=== Section Start ===
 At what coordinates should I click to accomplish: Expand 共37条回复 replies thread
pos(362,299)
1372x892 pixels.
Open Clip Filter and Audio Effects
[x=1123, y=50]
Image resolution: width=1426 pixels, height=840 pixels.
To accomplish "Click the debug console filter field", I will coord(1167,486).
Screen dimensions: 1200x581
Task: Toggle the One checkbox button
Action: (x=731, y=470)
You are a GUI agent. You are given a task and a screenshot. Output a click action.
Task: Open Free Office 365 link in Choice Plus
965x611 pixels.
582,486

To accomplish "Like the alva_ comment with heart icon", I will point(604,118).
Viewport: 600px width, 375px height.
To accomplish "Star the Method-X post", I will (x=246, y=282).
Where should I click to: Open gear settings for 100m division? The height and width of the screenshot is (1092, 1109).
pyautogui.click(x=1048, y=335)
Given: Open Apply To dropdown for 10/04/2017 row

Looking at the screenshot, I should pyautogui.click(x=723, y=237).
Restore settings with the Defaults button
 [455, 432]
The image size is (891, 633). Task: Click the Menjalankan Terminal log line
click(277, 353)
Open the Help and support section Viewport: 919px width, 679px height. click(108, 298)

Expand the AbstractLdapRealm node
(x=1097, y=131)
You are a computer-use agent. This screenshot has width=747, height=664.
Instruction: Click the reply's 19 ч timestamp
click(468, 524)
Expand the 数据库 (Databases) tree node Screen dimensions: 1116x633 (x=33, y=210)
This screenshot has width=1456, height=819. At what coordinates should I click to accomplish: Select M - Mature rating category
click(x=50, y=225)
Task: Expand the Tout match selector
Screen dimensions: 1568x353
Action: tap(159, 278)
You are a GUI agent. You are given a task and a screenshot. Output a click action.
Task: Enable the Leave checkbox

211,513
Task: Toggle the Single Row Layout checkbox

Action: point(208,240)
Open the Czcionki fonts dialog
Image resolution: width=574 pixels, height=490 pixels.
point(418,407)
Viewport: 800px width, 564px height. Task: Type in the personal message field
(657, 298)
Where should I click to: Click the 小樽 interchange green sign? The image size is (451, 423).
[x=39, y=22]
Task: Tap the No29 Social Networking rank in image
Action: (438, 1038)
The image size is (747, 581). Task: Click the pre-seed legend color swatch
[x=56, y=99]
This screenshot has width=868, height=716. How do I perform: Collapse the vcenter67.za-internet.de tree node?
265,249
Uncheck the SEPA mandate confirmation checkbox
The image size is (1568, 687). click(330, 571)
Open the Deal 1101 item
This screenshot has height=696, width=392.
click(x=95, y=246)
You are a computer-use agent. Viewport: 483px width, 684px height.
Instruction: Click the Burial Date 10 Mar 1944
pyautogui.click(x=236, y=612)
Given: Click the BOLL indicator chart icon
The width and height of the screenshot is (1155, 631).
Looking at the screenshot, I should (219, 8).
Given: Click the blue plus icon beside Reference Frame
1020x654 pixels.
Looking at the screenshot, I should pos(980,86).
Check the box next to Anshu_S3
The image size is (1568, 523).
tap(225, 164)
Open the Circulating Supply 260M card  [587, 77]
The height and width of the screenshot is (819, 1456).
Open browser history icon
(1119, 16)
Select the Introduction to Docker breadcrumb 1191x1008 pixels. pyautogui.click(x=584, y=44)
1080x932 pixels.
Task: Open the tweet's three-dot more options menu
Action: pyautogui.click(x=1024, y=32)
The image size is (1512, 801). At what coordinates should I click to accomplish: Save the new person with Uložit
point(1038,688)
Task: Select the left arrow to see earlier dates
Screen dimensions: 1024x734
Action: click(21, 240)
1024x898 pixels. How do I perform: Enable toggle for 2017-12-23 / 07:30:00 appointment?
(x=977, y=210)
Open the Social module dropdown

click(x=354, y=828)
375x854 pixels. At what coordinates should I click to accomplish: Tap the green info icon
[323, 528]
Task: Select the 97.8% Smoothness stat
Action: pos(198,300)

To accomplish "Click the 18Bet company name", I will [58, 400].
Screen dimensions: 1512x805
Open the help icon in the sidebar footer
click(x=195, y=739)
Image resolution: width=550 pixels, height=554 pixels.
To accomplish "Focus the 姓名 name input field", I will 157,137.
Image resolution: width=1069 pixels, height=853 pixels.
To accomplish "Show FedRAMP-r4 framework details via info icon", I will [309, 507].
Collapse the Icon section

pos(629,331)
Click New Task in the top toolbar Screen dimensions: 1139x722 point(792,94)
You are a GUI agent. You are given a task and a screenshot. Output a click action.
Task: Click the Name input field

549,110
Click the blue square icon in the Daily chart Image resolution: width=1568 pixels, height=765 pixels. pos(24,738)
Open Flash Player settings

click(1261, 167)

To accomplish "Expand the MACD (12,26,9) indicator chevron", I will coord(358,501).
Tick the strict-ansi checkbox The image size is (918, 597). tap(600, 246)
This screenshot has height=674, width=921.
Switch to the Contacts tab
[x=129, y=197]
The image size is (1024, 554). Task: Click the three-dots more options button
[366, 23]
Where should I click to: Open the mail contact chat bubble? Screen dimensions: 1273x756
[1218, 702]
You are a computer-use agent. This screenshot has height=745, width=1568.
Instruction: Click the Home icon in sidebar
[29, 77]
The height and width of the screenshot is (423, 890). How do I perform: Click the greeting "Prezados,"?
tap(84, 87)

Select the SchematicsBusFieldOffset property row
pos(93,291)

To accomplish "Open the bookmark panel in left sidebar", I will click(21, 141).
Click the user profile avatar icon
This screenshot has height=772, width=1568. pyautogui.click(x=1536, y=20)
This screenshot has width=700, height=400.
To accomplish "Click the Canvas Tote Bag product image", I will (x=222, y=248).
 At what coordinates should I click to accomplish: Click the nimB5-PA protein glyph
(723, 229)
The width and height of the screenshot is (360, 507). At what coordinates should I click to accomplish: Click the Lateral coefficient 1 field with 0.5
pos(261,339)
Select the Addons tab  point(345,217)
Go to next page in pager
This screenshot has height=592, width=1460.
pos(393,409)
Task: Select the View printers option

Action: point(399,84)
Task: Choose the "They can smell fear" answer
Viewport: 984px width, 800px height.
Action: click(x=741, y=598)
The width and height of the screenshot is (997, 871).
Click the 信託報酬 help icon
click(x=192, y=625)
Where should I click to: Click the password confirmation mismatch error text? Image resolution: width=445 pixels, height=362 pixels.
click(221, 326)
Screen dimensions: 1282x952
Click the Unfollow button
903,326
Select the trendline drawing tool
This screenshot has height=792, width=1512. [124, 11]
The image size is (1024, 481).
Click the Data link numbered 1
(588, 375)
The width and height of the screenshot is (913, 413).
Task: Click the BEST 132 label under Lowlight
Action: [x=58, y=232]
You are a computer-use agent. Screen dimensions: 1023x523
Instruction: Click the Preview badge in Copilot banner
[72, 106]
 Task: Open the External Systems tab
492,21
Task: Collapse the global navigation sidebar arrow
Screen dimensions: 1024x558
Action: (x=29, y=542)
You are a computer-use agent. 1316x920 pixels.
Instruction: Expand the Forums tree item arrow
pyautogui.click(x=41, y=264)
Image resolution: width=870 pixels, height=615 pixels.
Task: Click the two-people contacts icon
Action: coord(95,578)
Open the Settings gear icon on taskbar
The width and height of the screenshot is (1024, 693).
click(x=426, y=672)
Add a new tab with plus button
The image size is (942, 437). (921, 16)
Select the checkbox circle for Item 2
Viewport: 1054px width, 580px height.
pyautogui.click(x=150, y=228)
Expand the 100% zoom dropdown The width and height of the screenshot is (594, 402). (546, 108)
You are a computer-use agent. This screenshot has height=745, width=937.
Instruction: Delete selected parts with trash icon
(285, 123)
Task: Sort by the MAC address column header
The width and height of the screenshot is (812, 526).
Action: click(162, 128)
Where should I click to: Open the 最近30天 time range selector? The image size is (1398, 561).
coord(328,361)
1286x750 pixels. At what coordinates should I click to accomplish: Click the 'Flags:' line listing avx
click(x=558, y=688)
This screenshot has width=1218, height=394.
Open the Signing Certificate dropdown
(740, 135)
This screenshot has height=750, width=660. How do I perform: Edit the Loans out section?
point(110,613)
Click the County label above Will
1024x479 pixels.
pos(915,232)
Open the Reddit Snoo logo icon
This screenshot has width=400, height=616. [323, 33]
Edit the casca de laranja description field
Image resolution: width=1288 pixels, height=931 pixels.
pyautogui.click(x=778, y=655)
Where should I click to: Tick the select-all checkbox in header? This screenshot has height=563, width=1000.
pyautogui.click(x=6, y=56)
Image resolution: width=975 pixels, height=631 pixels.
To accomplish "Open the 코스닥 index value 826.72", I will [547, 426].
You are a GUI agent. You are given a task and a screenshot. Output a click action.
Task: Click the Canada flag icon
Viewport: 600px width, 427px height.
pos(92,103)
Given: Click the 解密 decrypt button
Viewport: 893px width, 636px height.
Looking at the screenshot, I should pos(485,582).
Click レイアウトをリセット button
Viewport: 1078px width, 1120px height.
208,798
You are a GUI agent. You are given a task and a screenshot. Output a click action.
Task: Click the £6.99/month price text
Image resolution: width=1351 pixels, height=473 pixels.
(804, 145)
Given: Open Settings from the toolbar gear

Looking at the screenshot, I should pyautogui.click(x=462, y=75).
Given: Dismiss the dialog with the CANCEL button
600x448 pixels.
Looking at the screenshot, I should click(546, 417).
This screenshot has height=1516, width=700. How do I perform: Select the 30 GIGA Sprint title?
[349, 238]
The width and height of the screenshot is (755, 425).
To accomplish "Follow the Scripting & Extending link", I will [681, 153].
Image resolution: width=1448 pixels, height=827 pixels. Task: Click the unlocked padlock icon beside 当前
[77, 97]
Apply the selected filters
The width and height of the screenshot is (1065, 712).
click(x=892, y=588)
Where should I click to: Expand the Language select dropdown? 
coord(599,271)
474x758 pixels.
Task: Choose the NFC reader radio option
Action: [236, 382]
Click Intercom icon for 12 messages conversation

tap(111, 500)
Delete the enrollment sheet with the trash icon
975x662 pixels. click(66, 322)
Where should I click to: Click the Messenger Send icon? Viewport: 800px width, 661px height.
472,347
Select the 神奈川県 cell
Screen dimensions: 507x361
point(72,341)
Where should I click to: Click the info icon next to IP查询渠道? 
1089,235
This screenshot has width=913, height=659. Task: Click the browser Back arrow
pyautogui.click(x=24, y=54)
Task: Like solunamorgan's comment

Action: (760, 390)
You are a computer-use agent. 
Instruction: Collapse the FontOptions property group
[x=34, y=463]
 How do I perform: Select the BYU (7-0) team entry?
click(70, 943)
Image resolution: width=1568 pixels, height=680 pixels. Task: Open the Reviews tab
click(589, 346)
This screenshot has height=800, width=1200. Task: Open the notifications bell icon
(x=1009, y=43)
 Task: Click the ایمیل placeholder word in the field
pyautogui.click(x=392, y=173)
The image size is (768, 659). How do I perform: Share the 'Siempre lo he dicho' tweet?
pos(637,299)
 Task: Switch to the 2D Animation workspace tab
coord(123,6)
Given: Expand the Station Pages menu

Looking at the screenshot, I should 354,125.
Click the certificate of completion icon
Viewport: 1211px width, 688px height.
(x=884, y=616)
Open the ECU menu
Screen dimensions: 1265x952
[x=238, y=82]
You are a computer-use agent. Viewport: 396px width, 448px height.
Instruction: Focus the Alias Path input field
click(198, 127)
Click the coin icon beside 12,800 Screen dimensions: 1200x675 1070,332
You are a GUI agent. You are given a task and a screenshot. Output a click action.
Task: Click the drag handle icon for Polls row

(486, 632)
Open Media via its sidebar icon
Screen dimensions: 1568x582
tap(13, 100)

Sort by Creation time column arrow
=== Section End ===
## [Task goal]
In the data above, start at the line that has "Task: Click the Canada flag icon", stop after the line that has "Task: Click the £6.99/month price text", and print every line in between exactly as it stands.

## [Reply]
Task: Click the Canada flag icon
Viewport: 600px width, 427px height.
pos(92,103)
Given: Click the 解密 decrypt button
Viewport: 893px width, 636px height.
Looking at the screenshot, I should pos(485,582).
Click レイアウトをリセット button
Viewport: 1078px width, 1120px height.
208,798
You are a GUI agent. You are given a task and a screenshot. Output a click action.
Task: Click the £6.99/month price text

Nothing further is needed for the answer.